2. Bristol reform iron bar – Bristol’s City Museum & Art Gallery
The inscription on this metal bar reads "This Bar Was Wrested From the hands of the first of the Bristol Rioters that came to destroy the Bishops Palace". The bar dates from 1831 when England was going through a period of economic distress and social discontent. The people wanted changes in the system of government and more say in how they managed their lives.
Saturday 29 October 1831 marked the start of unrest in the city after an act for parliamentary reform was rejected by the House of Lords. For three days Bristol was the scene of fierce rioting, looting and arson. The Bishops Palace was one of the many public buildings targeted by rioters. Many houses and businesses were gutted and numerous people killed or injured.
3. Alfred the Gorilla – Bristol’s City Museum & Art Gallery
From his arrival at Bristol Zoo Gardens in 1930, Alfred the Gorilla was destined for stardom, becoming an icon for the city through times of peace and war, as well as an international animal star. He became renowned for his dislike for bearded men, double-decker buses and aeroplanes and his antics in his enclosure. During the war years of the 1940s thousands of postcards of Alfred were posted back to the USA from servicemen billeted in the city, so spreading his star status across the globe. At his death in 1948 he was the longest living gorilla in captivity anywhere in the world. He is now one of the star attractions on display at the museum. His story demonstrates the changing attitudes people have had towards animals and the natural world.
4. Clara Butt brooch – Bristol’s City Museum & Art Gallery
Dame Clara Butt (1872-1936) was one of the first truly international stars, a star of radio whose voice crossed continents, paving the way for the international mass culture of today. She was a concert singer with a remarkable contralto voice for which Sir Edward Elgar wrote his Sea Pictures. Her family moved to Bristol when she was 7 years old and she retained such fond memories of the city that for her marriage to Kennerley Rumford, she turned down the offer of St Paul’s Cathedral in favour of Bristol Cathedral. On 26 June 1900, shops and factories closed and thousands of people thronged College Green to see the wedding of the year. Bristolian’s had subscribed towards a special wedding gift: a diamond and ruby brooch in the form of the letters ‘CB’ which stood for both Clara Butt and City of Bristol. It remained one of her favourite pieces of jewellery and one she frequently wore at concerts.

**REQUIRED ACTIONS**
1 – In the Bristol museum excerpt, which cathedral did Clara Butt turn down in favor of Bristol Cathedral for her wedding?
2 – From the Bristol museum excerpt, quote the part starting at "2. Bristol reform" and ending at "managed their lives.".
3 – Extend the Bristol museum excerpt, picking up right after its last sentence.

**AVAILABLE DATA**
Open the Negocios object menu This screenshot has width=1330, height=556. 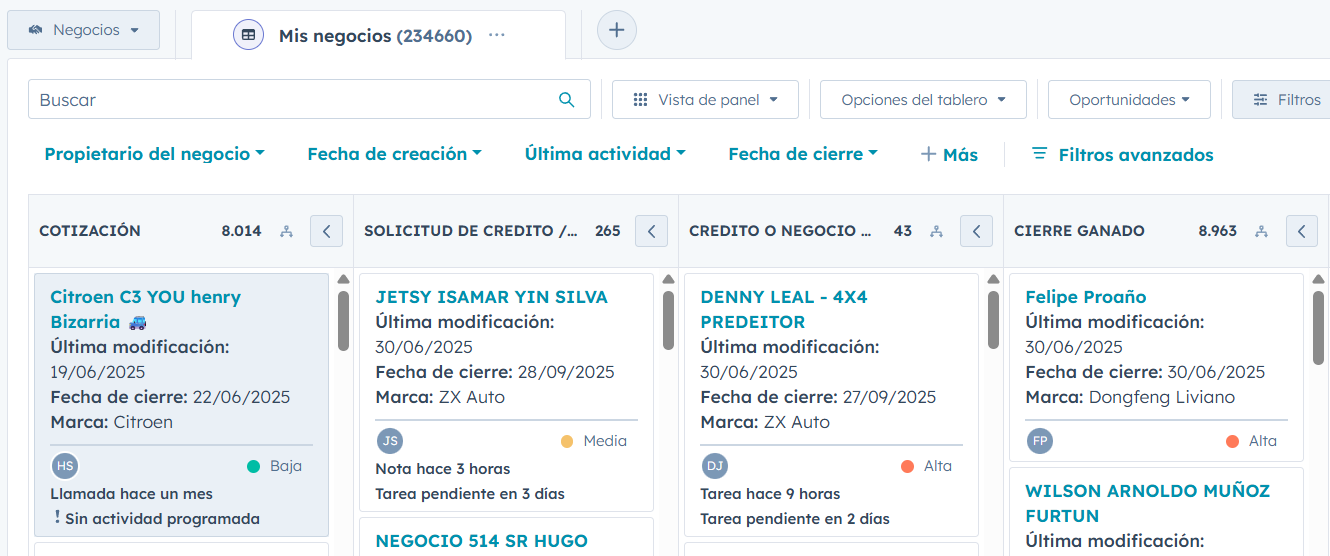(x=84, y=30)
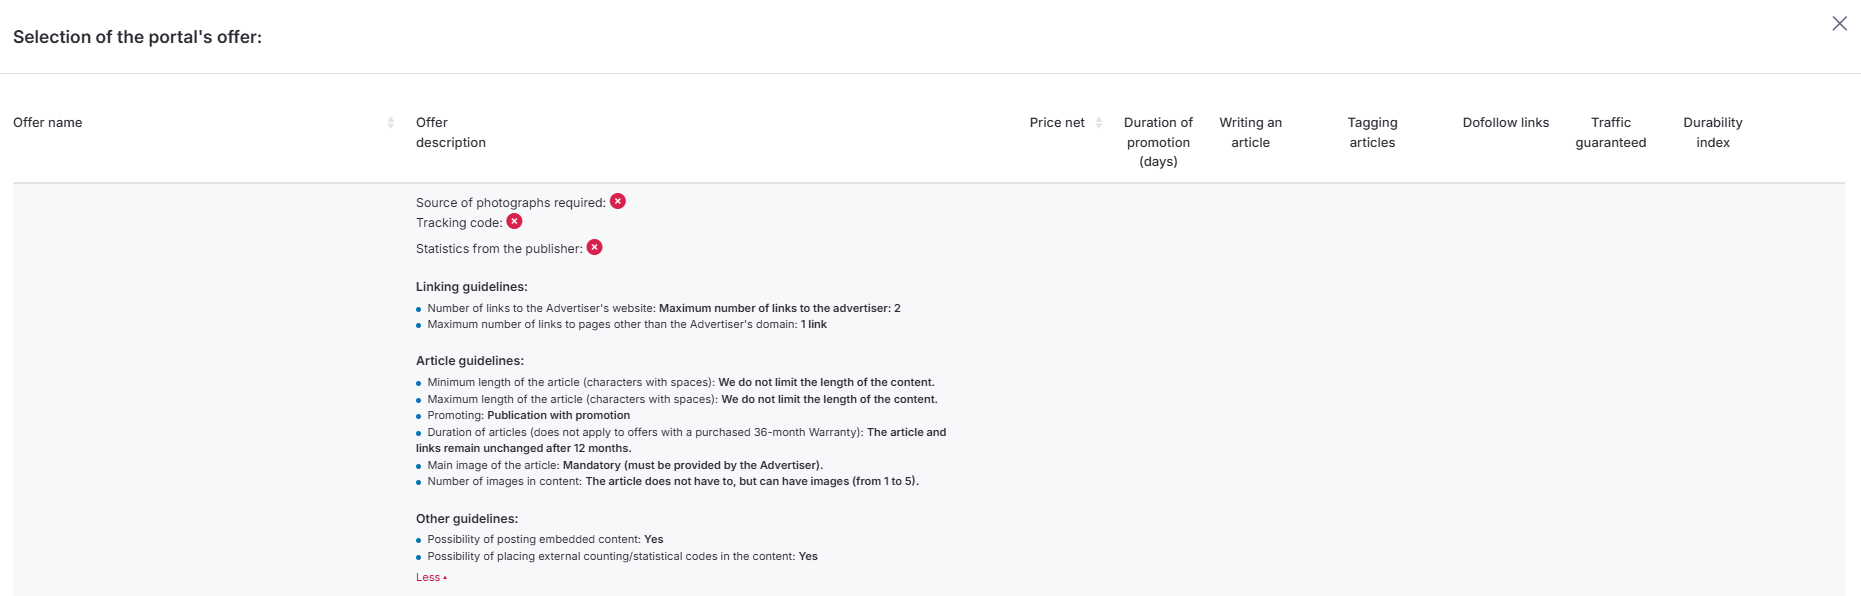Click the Duration of promotion (days) header
Image resolution: width=1861 pixels, height=596 pixels.
1158,142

**ANSWERS PROVIDED**
1 – St Paul's Cathedral

2 –
2. Bristol reform iron bar – Bristol’s City Museum & Art Gallery
The inscription on this metal bar reads "This Bar Was Wrested From the hands of the first of the Bristol Rioters that came to destroy the Bishops Palace". The bar dates from 1831 when England was going through a period of economic distress and social discontent. The people wanted changes in the system of government and more say in how they managed their lives.

3 –
5. Bristol Boxkite - Bristol’s City Museum & Art Gallery
The Bristol Boxkite was developed in 1910 at the UK’s first commercial airplane factory in Filton, Bristol. It was the first full production airplane; over 70 were made and were sold worldwide The history of airplane manufacture continues in Bristol to this day incorporating the stories of mass travel, the airbus and the white heat of technology, Concorde.
The Boxkite at Bristol City Museum and Art Gallery is a replica, one of three built from the original drawings by Miles and Co for the 1964 film 'Those Magnificent Men In Their Flying Machines', where it featured as the Phoenix Flyer. After filming, 20th Century Fox sold the aircraft to the British Aircraft Corporation at Filton, who presented the plane to Bristol’s City Museum & Art Gallery in 1965. It has hung in the front hall ever since.
6. Drawing of the slave ship Brooks – Bristol Record Office
The slave ship Brooks was first drawn and published in an abolitionist broadside by William Elford and the Plymouth chapter of the Society for Effecting the Abolition of the Slave Trade in November 1788.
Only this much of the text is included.